The country's entire open land border infrastructure is compromised -- either by password negligence or by foreign digital presence.
Why This Matters: The Sanctions Question
Pattern Analysis
Armenia has faced increasing international scrutiny over sanctions evasion -- specifically, the transit of sanctioned goods to Russia through Armenian territory. The EU, US, and UK have all raised concerns about Armenian compliance with Russia sanctions.

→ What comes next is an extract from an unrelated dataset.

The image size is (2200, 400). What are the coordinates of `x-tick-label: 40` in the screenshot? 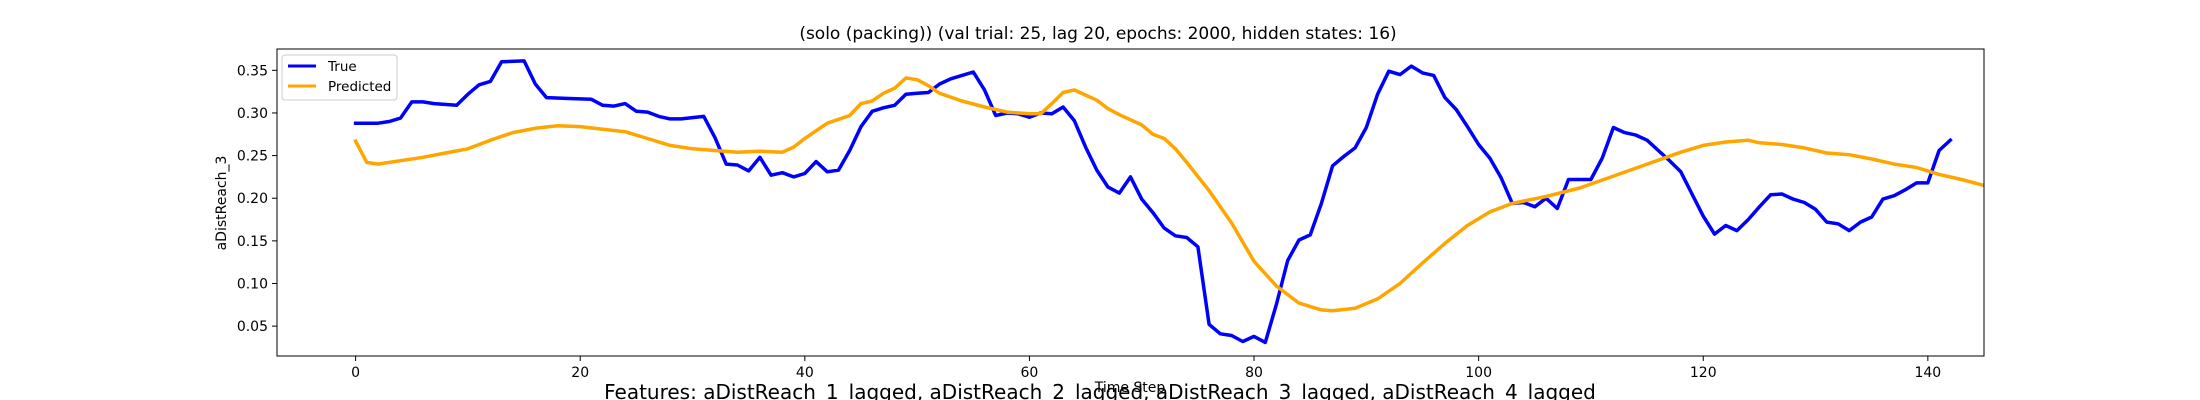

This investigation shows that the digital systems meant to track and control what crosses Armenian borders are protected by 123456. Customs manifests, cargo declarations, transit documents -- all controlled by systems that any attacker could access with the world's most common password.
If Armenia cannot secure its own customs terminals, it cannot credibly claim to enforce sanctions compliance at its borders. The password is not just a cybersecurity failure. It is a sanctions enforcement failure.
The Systemic Picture
In Investigation #1, we mapped the 123456 password across Armenian institutions -- from BetConstruct to Armenia TV, from Bjni mineral water to the banana import company linked to cocaine smuggling. In Investigation #8, we connected the customs password to the cocaine pipeline.
This investigation completes the border picture. Every major land crossing has a documented security failure. The password that protects Armenian commerce is the same password that protects nothing.
Eighteen terminals. Three checkpoints. Two countries' borders. One password. Zero security. The question is not whether Armenia's borders have been compromised. The question is whether they were ever secured at all.
Methodology
This investigation is based on analysis of publicly available breach databases, DNS registration records, Armenian customs infrastructure documentation, and open-source intelligence. No systems were accessed, penetrated, or tested. All credentials referenced were already publicly exposed at the time of analysis. The IOSC-IR.COM connection was identified through DNS and domain registration analysis. OWL does not encourage unauthorized access to any system.